AppsFlyer emphasized that all investments are minority stakes without control rights or exclusivity arrangements. The new investors will not receive preferential access to AppsFlyer’s APIs, measurement signals, measurement methodologies, or commercial terms. Customers will continue to choose their preferred partners as they do today.
The company also noted that its investors intend to continue working with multiple measurement providers across the market alongside AppsFlyer, maintaining support for independent and neutral measurement standards.
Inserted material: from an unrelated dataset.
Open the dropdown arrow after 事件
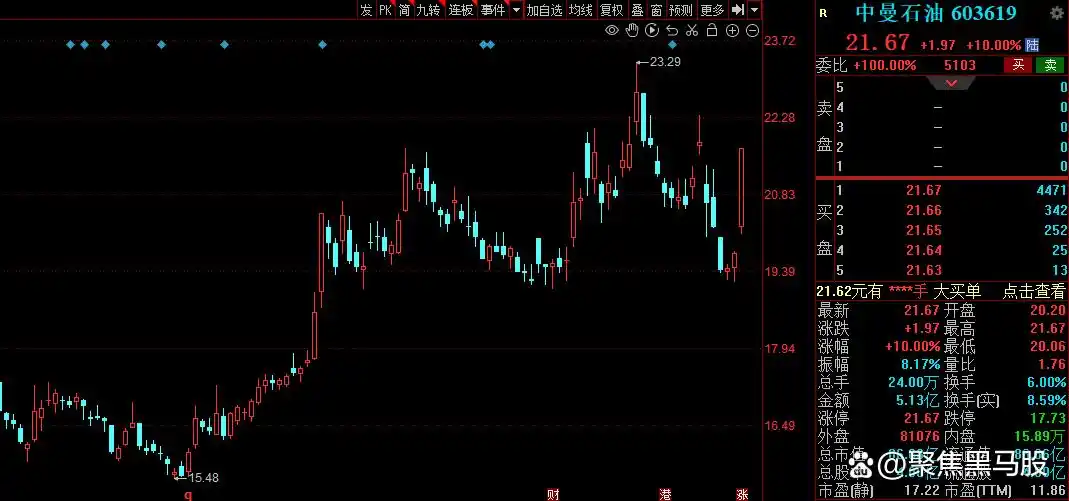Image resolution: width=1069 pixels, height=501 pixels. pyautogui.click(x=516, y=10)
In a blog post announcing the deal, Kaniel wrote: “For fifteen years, we have built AppsFlyer around one simple belief: marketers need reliable, independent measurement. The agreement we have now signed with Moloco, Google, Meta, and Unity is designed to advance exactly this principle, with each investment being minority, non-controlling, and non-exclusive, ensuring AppsFlyer remains structurally independent.”
He added that AI-driven advertising is making neutrality increasingly important.
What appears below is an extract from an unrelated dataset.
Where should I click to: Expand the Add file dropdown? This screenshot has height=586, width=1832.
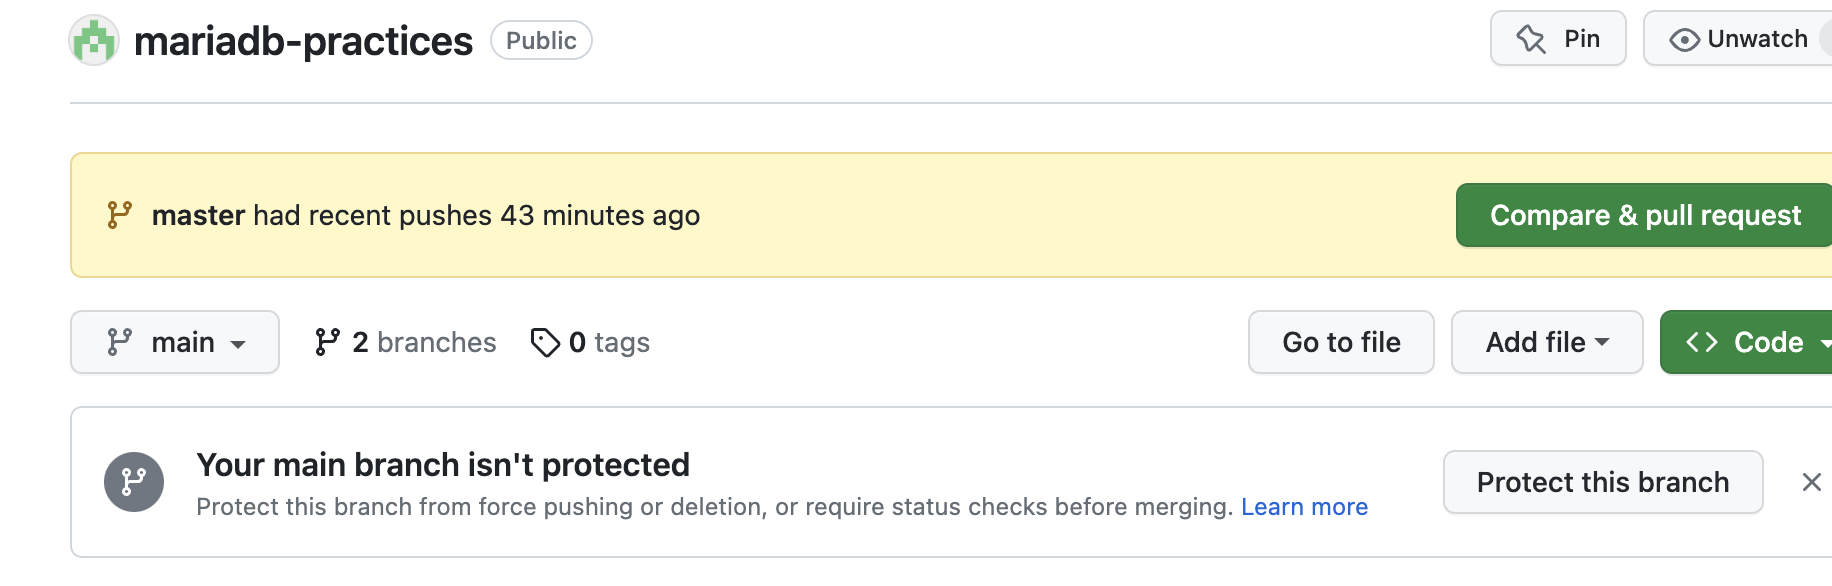(x=1546, y=342)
“As AI takes control of a growing share of advertising decisions, the entire ecosystem benefits from signals that are neutral and not shaped by a self-interested market player. Attribution and independence become the foundation upon which everything else is built.”
According to Kaniel, the new structure will allow AppsFlyer to accelerate innovation while preserving its independence.
“Better measurement. Better signals. Better marketing. A better internet,” he wrote. “That’s our vision, and this investment is how we intend to achieve it.”
Today, AppsFlyer serves more than 15,000 brands worldwide and has positioned itself as a key measurement partner through major industry shifts, including evolving privacy regulations and the rise of AI-powered advertising.
Founded in 2011 by Oren Kaniel and Reshef Mann, AppsFlyer is one of the leading providers of mobile attribution and marketing measurement technologies. Its platform enables marketers, advertisers, and app developers to identify where users originate, track customer journeys across applications and platforms, analyze campaign performance, and detect advertising fraud.
The company previously explored an initial public offering at a valuation reportedly ranging between $4 billion and $5 billion. AppsFlyer is profitable, generates positive cash flow, and has annual recurring revenue (ARR) of approximately $500 million. The company employs around 1,300 people after reducing its workforce by roughly 7% in a restructuring round last year.